> **THE EXERCISE**
Quote the records exactly, from the line containing "How do I perform: Open the" through the line containing "the Request Hex", both lines included.

> **DATA FOR THIS TASK**
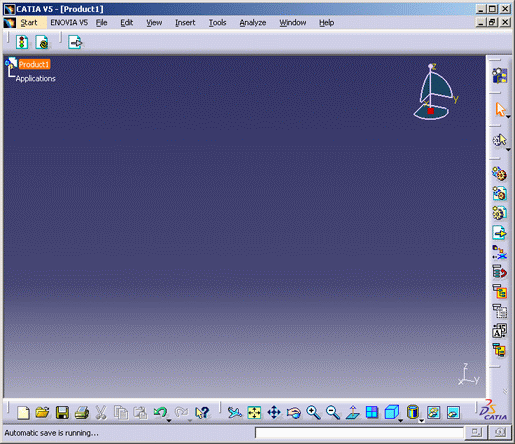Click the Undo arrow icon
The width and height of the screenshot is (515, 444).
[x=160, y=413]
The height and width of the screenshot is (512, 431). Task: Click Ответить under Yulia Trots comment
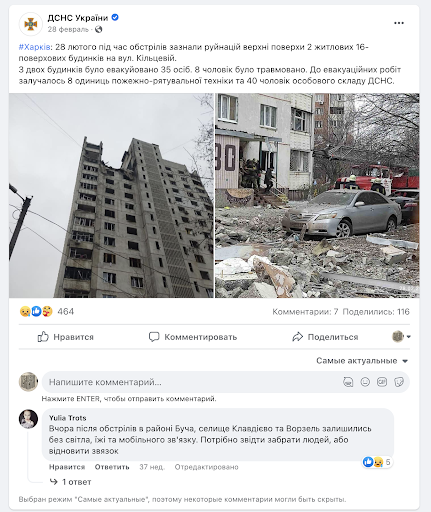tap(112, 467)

---

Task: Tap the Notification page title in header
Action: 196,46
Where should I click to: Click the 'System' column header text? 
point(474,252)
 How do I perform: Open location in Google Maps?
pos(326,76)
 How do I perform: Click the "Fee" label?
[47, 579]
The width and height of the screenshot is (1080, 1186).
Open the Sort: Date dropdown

* * *

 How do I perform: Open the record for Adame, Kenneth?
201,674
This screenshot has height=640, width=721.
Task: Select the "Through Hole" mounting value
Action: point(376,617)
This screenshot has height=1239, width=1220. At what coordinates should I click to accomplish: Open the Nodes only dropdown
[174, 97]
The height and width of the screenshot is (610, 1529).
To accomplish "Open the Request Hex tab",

> **EXERCISE OUTPUT**
 How do I perform: Open the record for Adame, Kenneth?
201,674
This screenshot has height=640, width=721.
Task: Select the "Through Hole" mounting value
Action: point(376,617)
This screenshot has height=1239, width=1220. At what coordinates should I click to accomplish: Open the Nodes only dropdown
[174, 97]
The height and width of the screenshot is (610, 1529).
To accomplish "Open the Request Hex tab",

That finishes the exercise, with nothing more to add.